What do the juries in the Conrad Black , Dr. William Hurwitz and the Enron-related criminal trials have in common?
In response to the verdict in Lord Black’s trial, Professor Bainbridge observed that the result appeared to be a “compromise” verdict in which a portion of the jury did not believe Black was guilty of any of the thirteen charges against him but gave in to a guilty verdict on four of the counts just to get the damn thing over with.
Meanwhile, Professor Ribstein notes that this WaPo article reports that Dr. Hurwitz — a sacrificial lamb of America’s dubious drug prohibition policy — has been re-sentenced to a bit less than five years in prison as a result of his conviction on drug trafficking charges for prescribing pain relief medication for his chronic pain patients. In that connection, John Tierney explores the shameless prosecutorial tactic in the Hurwitz trial of offering shoddy evidence and testimony based on junk science to influence the jury against Hurwitz and the distraction that such charges caused for both the jury and the Hurwitz defense.
The prosecutorial misconduct that Tierney exposes in the Hurwitz trial also took place during the Black trial, where the prosecutors mischaracterized Black’s actions on the CanWest deal, on the Bora Bora trip, on his wife’s birthday party and much else, including now that Black is a flight risk and should be jailed immediately. The same prosecutorial tactics were also rampant throughout the Enron-related prosecutions, particularly the Lay–Skilling trial (see also here), the Nigerian Barge trial and the Enron Broadband trials.
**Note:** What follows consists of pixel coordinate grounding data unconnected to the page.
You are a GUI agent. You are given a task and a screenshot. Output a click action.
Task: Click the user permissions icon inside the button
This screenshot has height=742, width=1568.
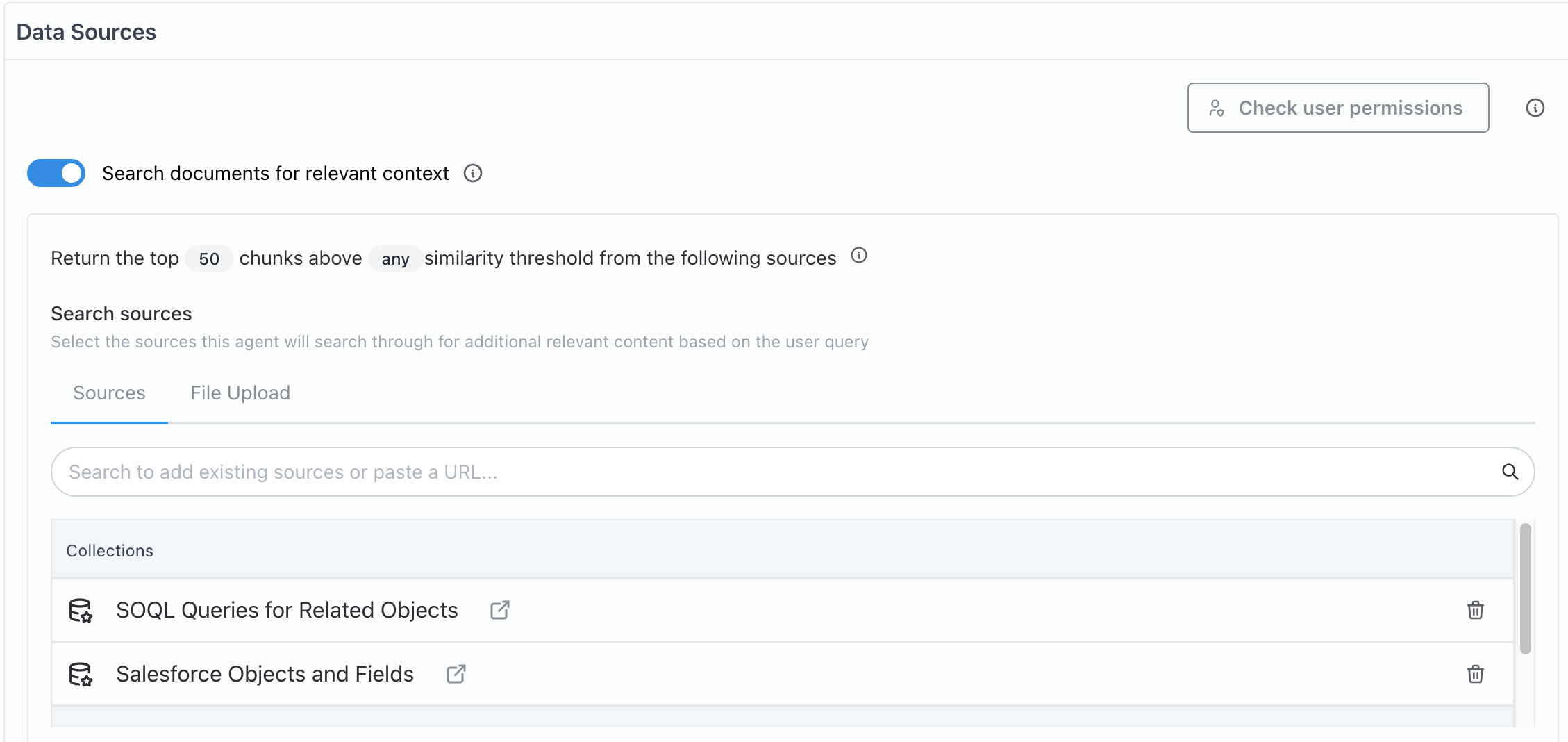point(1217,108)
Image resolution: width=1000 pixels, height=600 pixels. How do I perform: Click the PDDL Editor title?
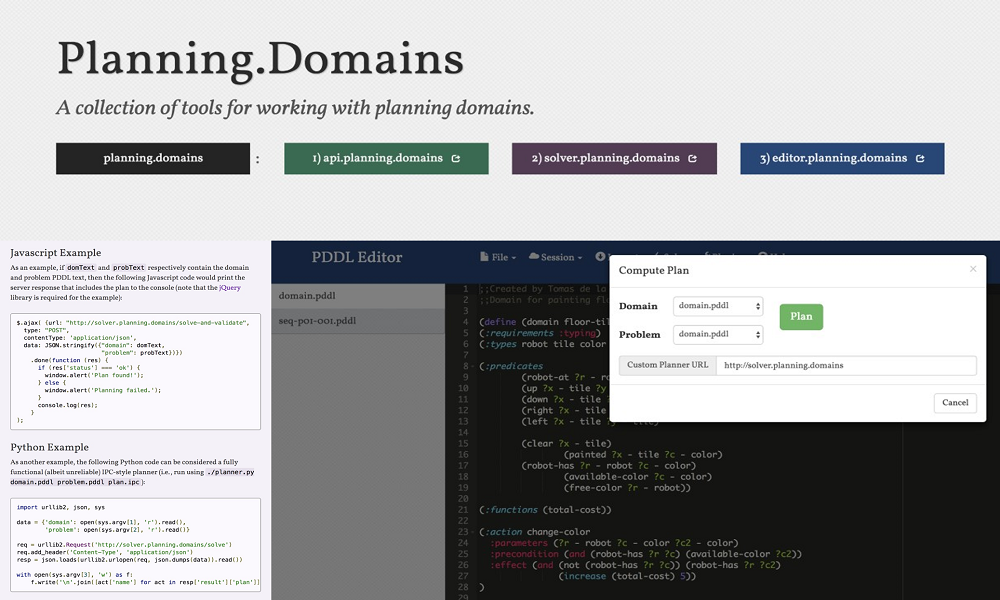[357, 257]
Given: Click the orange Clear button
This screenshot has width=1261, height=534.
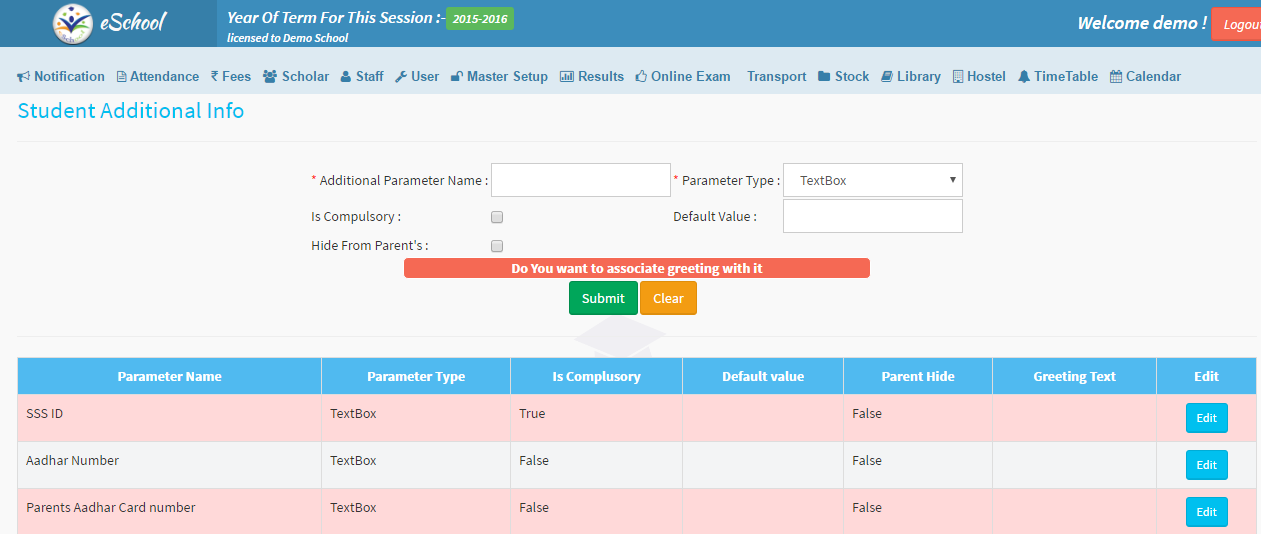Looking at the screenshot, I should click(668, 298).
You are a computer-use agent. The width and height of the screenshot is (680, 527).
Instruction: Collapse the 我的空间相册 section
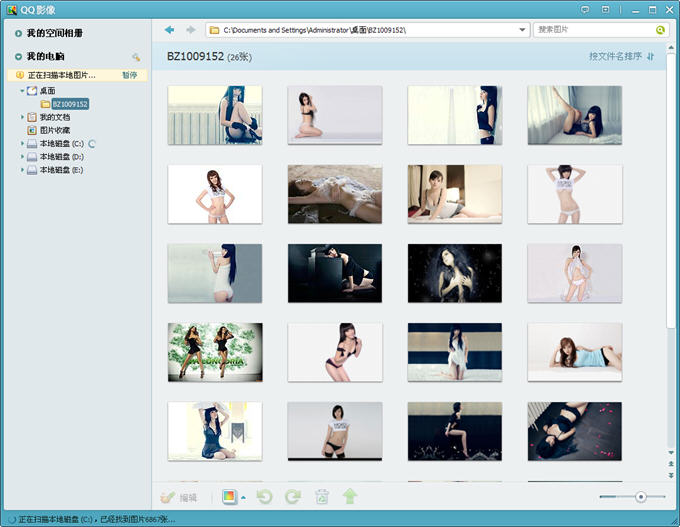pos(18,33)
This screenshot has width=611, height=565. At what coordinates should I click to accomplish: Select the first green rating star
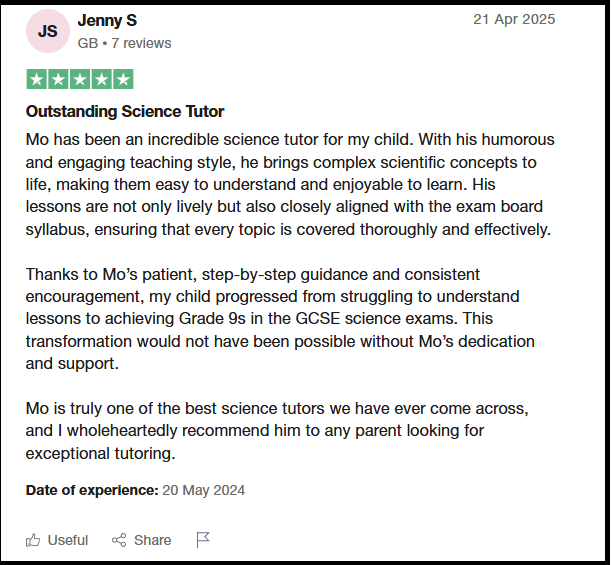(37, 79)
In Lay-Skilling, the prosecution frequently elicited testimony about matters that it had either dropped from the case prior to trial or never charged in the first place; these bunny trail distractions became so common that the defense team began to characterize them as “drive-by shootings.” Heck, during the trial last year of former Enron Broadband executive Kevin Howard, the government argued to the jury that Howard’s knowledge of Enron Broadband’s mere breach of a joint venture agreement was evidence of a crime, despite the fact that the breach of contract was clearly in Enron Broadband’s financial interest and had been disclosed to and approved by Enron Broadband’s outside counsel.
Add in the fact that all of these white collar cases involve at least a dozen charges and months of testimony, and it’s easy to understand how jurors become overwhelmed by it all. The common juror reaction to such prosecutorial mudslinging — along with the real presumption in such cases — is “Gosh, the government is contending all this bad stuff against the defendant, he must have done at least something criminal.” Compromise verdicts are the natural result.
What can be done? Well, one thought is to give the judge more power to determine whether the case should ever go to trial in the first place. In civil cases, summary judgment procedure provides judges with this option, and often resolves the case before trial or dramaticaly limits the issues that are tried to the jury.
Probably because of the limited discovery that takes place in criminal cases, no analogous procedure has developed in criminal cases where a defendant could argue before trial that — based on a preview of the evidence and testimony that the prosecution and the defense would introduce at trial — the trial judge should dismiss the case because no reasonable jury would conclude that the government could fulfill its burden of proving each and every element of the alleged crime beyond a reasonable doubt. Nevertheless, given the current unlevel playing field in white collar criminal cases, perhaps such a pre-trial procedure would be one way to pre-empt the prosecutorial chloroforming of the juries that has become sadly common in white collar prosecutions since the demise of Enron.
Mr. Kirkendall – love the blog.
Had to chime in here that I believe this topic, that of “pansy” jurors, is one of the bigger problems of our day. My experience is that too many jurors too quickly let go of “until proven guilty” when they serve. I willingly serve when called to set an example and with the hopes that should I ever sit before a jury, they will hold the same conviction – innocent until PROVEN guilty.
I am not too familiar with criminal trials, but I do know that in patent cases, you can pretty much depend on neither the jury, the judge, nor the attorneys having much of a clue about any of the analytical work.
Uh. I didn’t mean to make a pun. Really.